A decisão de cancelar o evento foi tomada depois de uma reunião que juntou os principais intervenientes do Campeonato do Mundo de Fórmula 1, na sequência de um caso positivo de Covid-19 que forçou à desistência da McLaren.

"Depois da confirmação de que um membro da equipa McLaren Racing Team deu positivo a Covid-19 e a decisão de se retirar do GP da Austrália, a FIA e a Fórmula 1 convocaram uma reunião com os restantes nove diretores de equipa na quinta-feira à noite. Estas discussões terminaram com uma opinião maioritária das equipas de que a corrida não deveria realizar-se. A FIA e a Fórmula 1, com o total apoio da Australian Grand Prix Corporation tomaram a decisão de cancelar toda a atividade de F1 para o GP da Austrália", lê-se no comunicado.

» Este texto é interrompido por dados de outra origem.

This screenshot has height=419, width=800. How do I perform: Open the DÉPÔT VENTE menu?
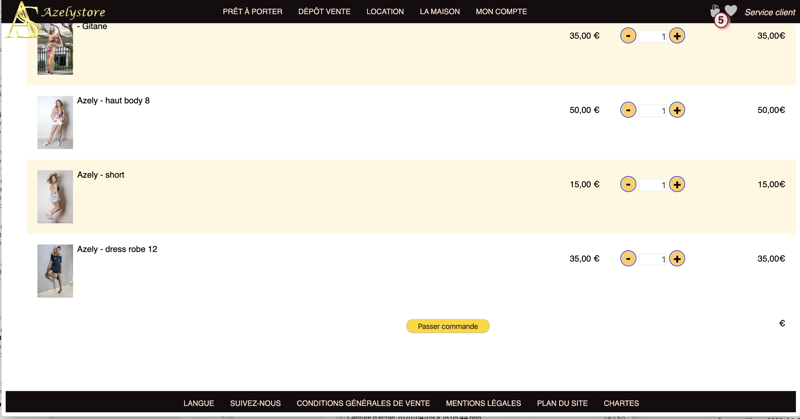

"Sabemos que é uma notícia muito dececionante para milhares de adeptos que assistiriam à corrida. Todos os portadores de bilhete serão totalmente reembolsados", garante-se, ainda.

"Todas as partes envolvidas tiveram em conta os grandes esforços da AGPC, Motorsport Austrália, todo o pessoal e os voluntários para organizar a ronda inaugural do Campeonato do Mundo de Fórmula 1 da FIA 2020 em Melbourne. No entanto, concluíram que a segurança de todos os membros da família da Fórmula 1 e o resto da comunidade, assim como a igualdade da competição têm prioridade", concluiu a FIA.

Trata-se do primeiro cancelamento de uma prova de Fórmula 1 desde o Bahrein em 2011.

O novo coronavírus responsável pela Covid-19 foi detetado em dezembro, na China, e já provocou mais de 4.600 mortos em todo o mundo, levando a Organização Mundial de Saúde a declarar a doença como pandemia.

O número de infetados ultrapassou as 125 mil pessoas, com casos registados em cerca de 120 países e territórios.